-- start --

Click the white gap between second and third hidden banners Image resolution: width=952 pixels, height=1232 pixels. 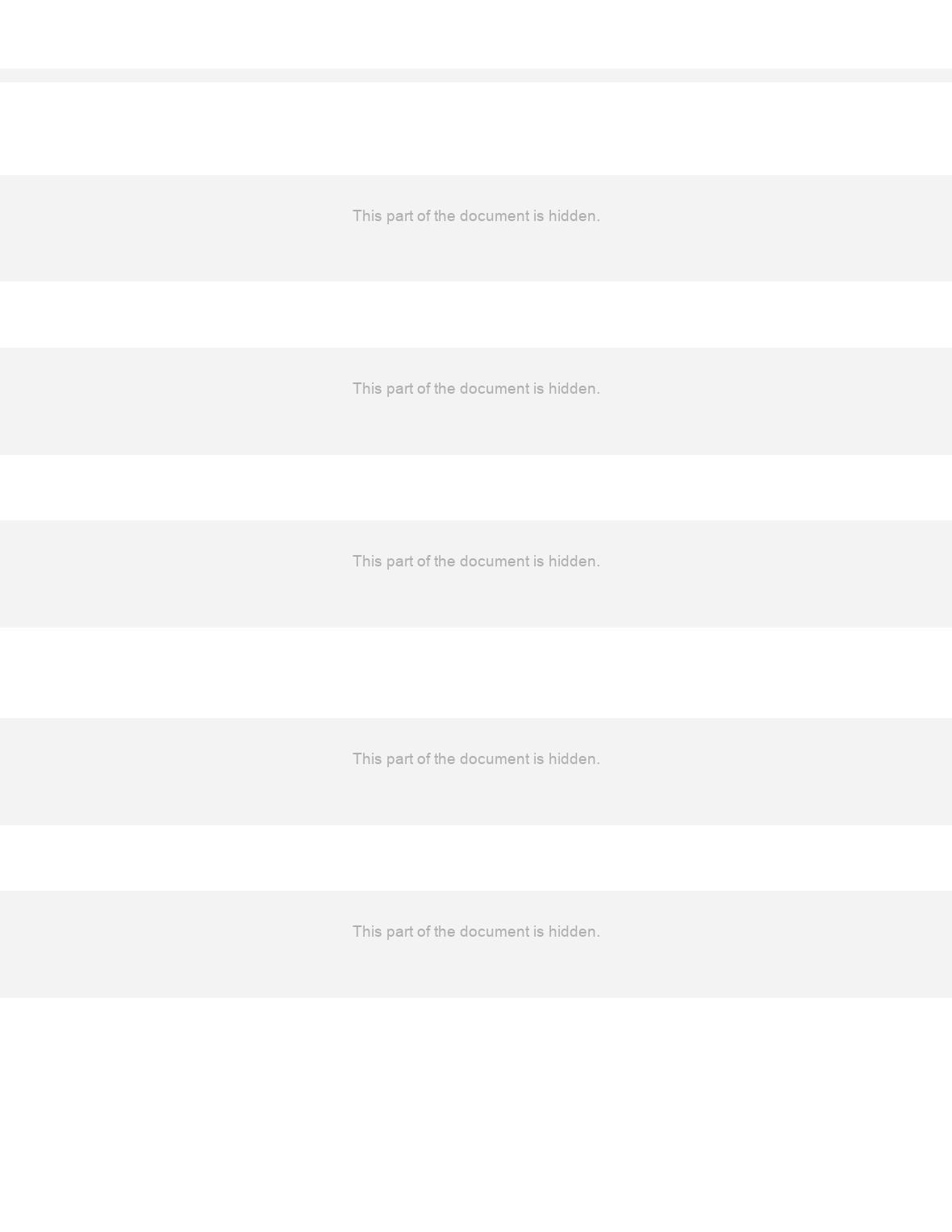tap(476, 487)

-- end --
-- start --

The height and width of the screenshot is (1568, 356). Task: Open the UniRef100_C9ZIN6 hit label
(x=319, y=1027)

-- end --
-- start --

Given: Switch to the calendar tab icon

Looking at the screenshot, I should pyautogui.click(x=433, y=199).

-- end --

== What the task asks ==
Rewrite the data from the line containing "The height and" down to the line containing "(x=319, y=1027)", changing "hit label" to "entry link" and keeping everything else identical. Output only those lines.

== Full response ==
The height and width of the screenshot is (1568, 356). Task: Open the UniRef100_C9ZIN6 entry link
(x=319, y=1027)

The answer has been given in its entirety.